As we can see here, this is the distribution of the specialties that make up the 'internist' class. Like I discussed in my introduction, this is a risk I am accepting when doing this model and joining all of these specialties together under the 'internist' title. These specialties are so broad and are not grouped together typically (like dentist and dermatologist and orthopedist).
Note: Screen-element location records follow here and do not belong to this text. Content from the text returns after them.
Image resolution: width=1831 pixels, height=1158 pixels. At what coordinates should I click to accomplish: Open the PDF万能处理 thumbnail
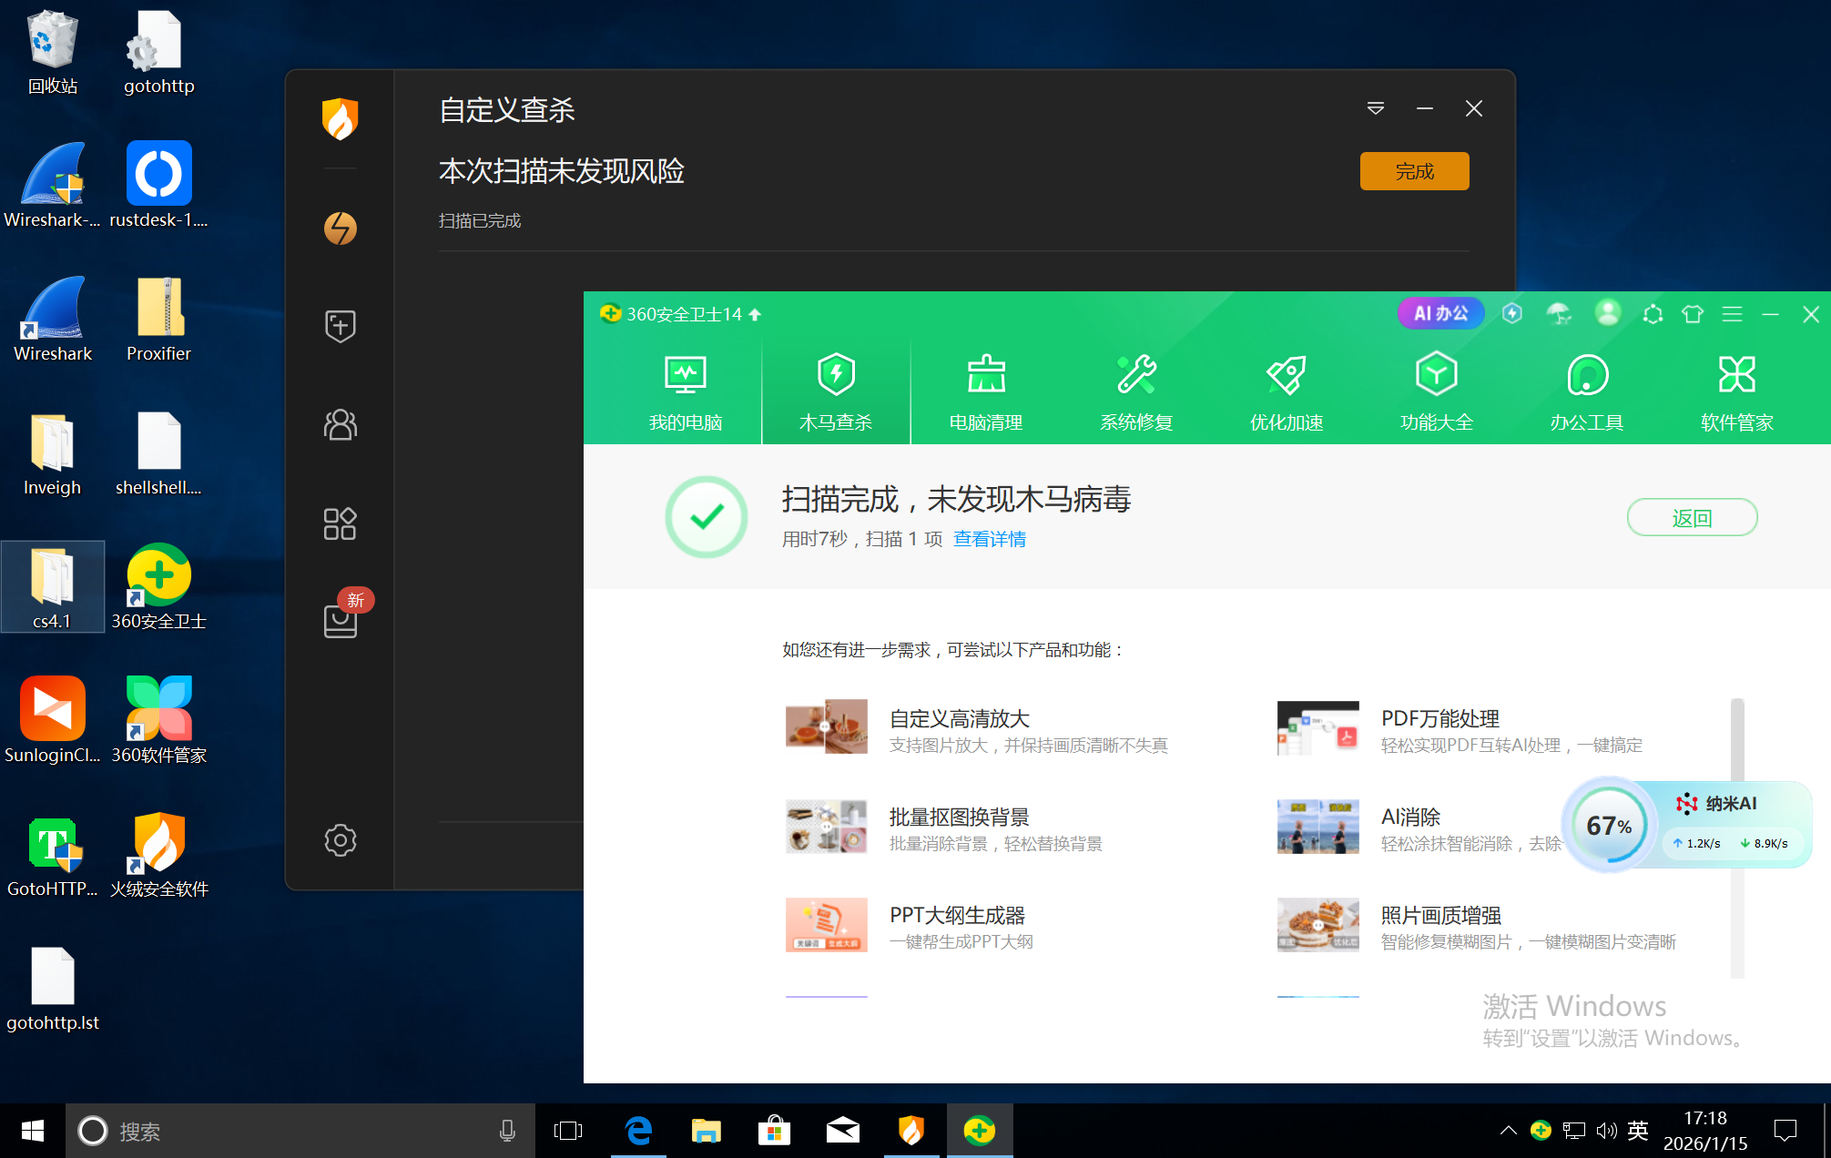pyautogui.click(x=1317, y=728)
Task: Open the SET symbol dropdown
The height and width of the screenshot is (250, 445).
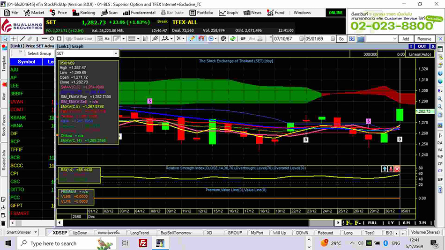Action: [116, 53]
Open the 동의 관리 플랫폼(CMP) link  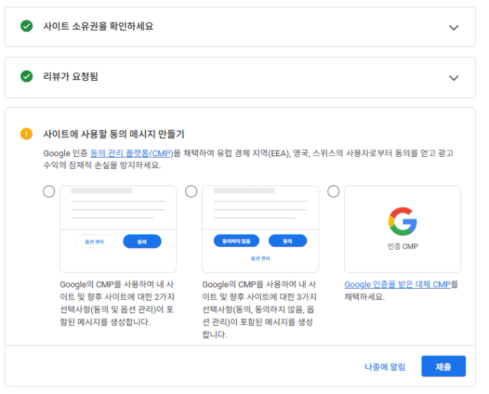coord(132,153)
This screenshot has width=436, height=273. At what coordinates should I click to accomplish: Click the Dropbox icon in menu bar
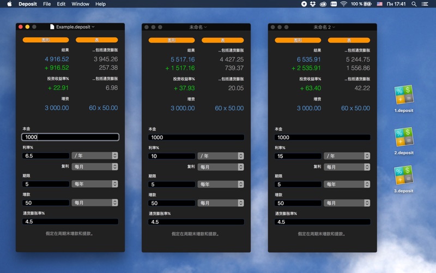pyautogui.click(x=313, y=4)

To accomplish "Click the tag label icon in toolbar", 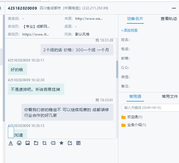I will (53, 143).
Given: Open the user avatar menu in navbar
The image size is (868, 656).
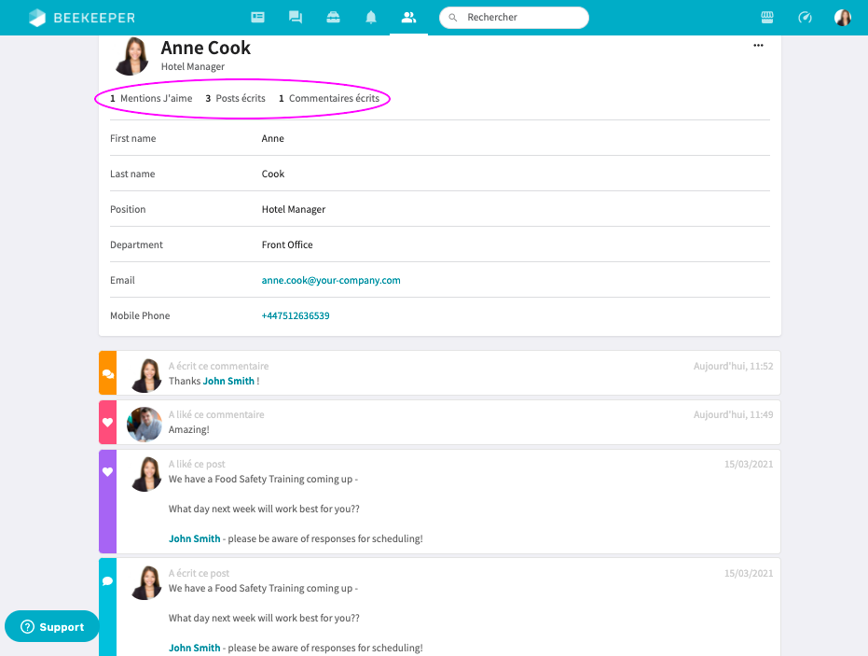Looking at the screenshot, I should 843,18.
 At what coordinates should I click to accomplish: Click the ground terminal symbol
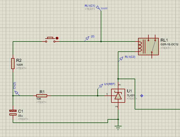pos(118,127)
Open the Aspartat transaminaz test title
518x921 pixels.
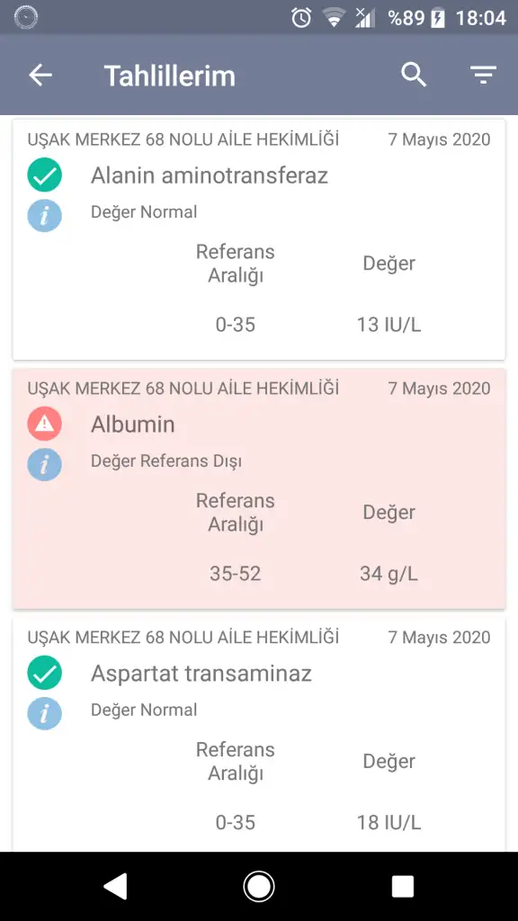[x=201, y=673]
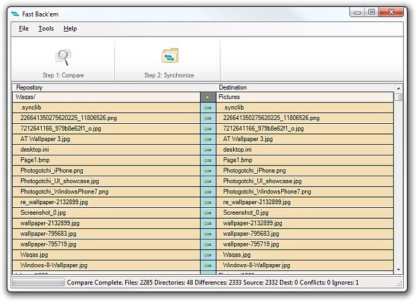The width and height of the screenshot is (417, 302).
Task: Click the Step 1: Compare magnifier icon
Action: point(63,57)
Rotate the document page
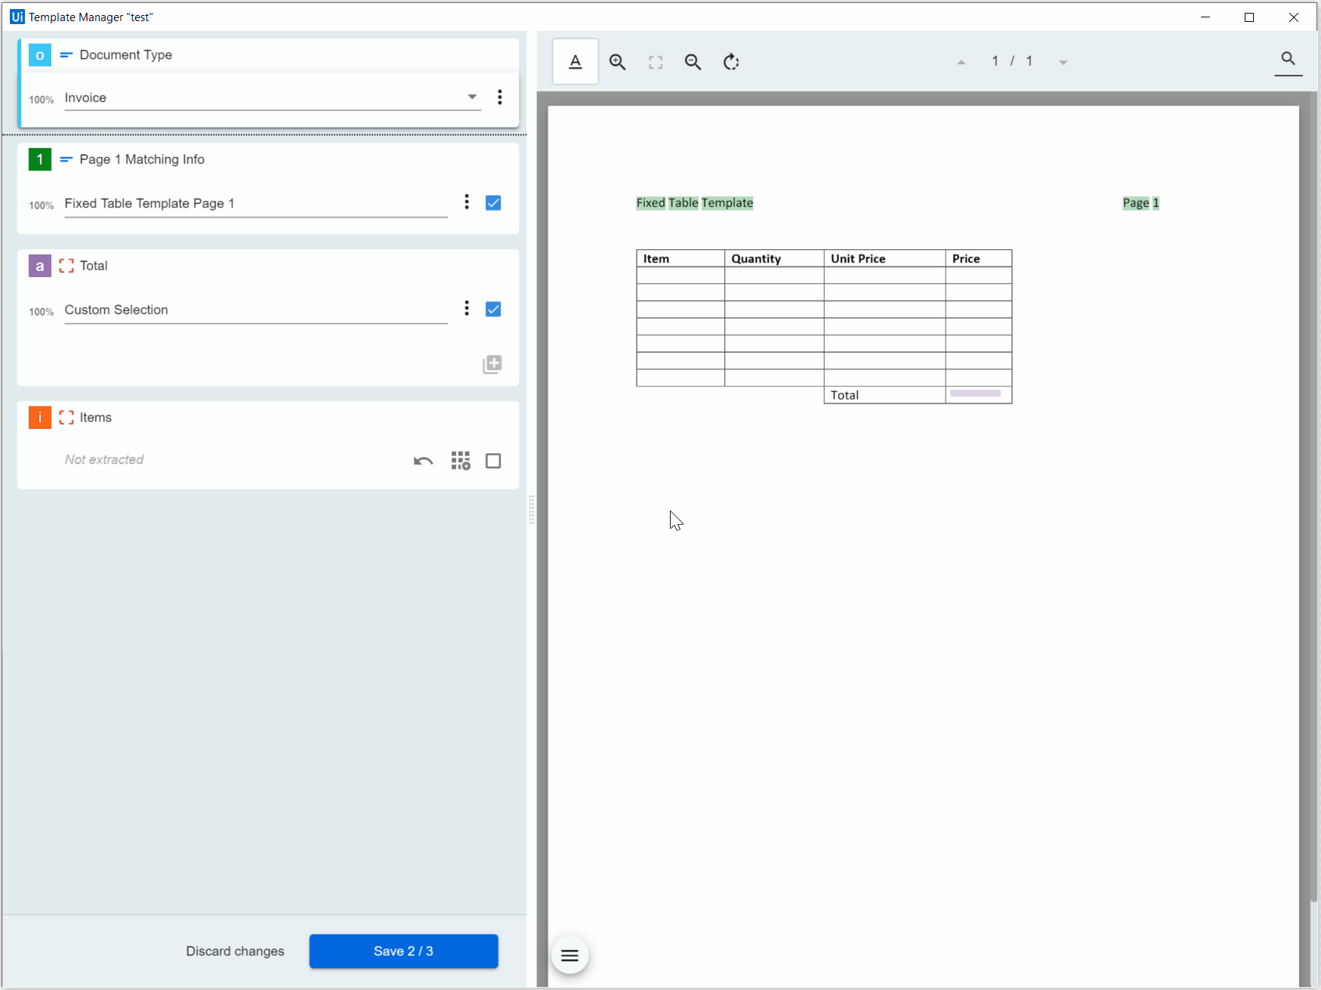 [730, 62]
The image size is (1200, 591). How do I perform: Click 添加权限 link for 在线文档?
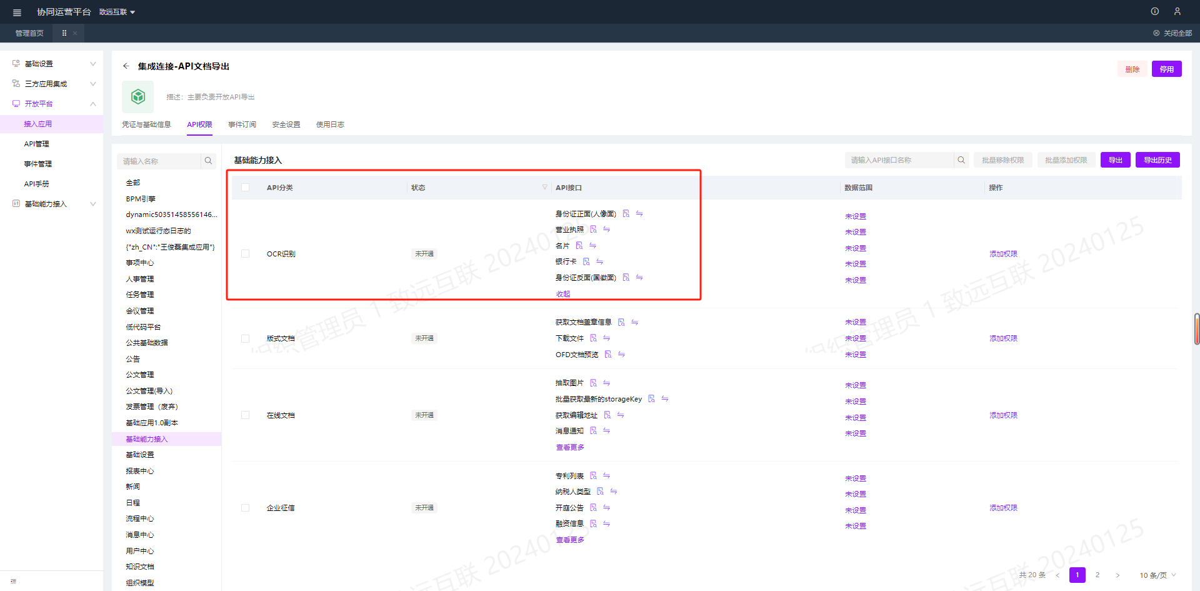pyautogui.click(x=1003, y=415)
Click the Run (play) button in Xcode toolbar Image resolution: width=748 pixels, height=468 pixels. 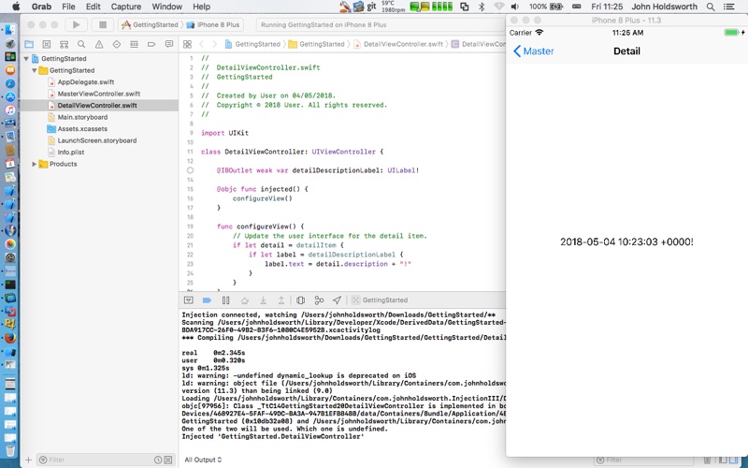point(76,25)
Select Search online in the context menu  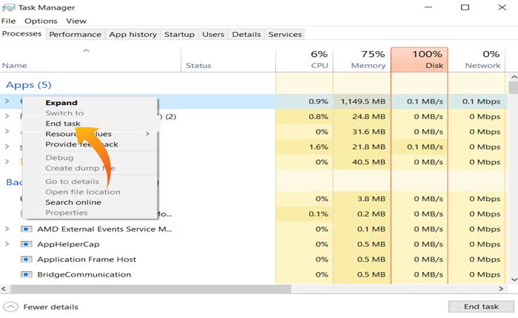(73, 202)
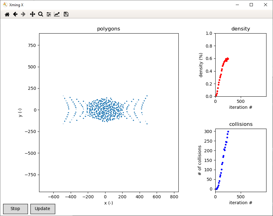
Task: Minimize the Xming X window
Action: 237,5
However, for the sake of this problem, I will be addressing them all under one umbrella.

In [28]:
pd.options.display.max_colwidth = 1000

questions[['message', 'Summary', 'specialty']].iloc[[855]] # np.random.randint(0,1000) to get random ints

Unnamed: 0,message,Summary,specialty
855,SUBJECT: taking oxycodone 5mg\n MESSAGE: what will happen to me if my doctors just stop my oxycodone 5mg 2 every 4 hours and iv been on it for three ahalf weeks? and how do i have them wean me off slowly?,How do I stop taking oxycodone?,pharmacist


In [29]:
questions[['message', 'Summary', 'specialty']].iloc[[906]]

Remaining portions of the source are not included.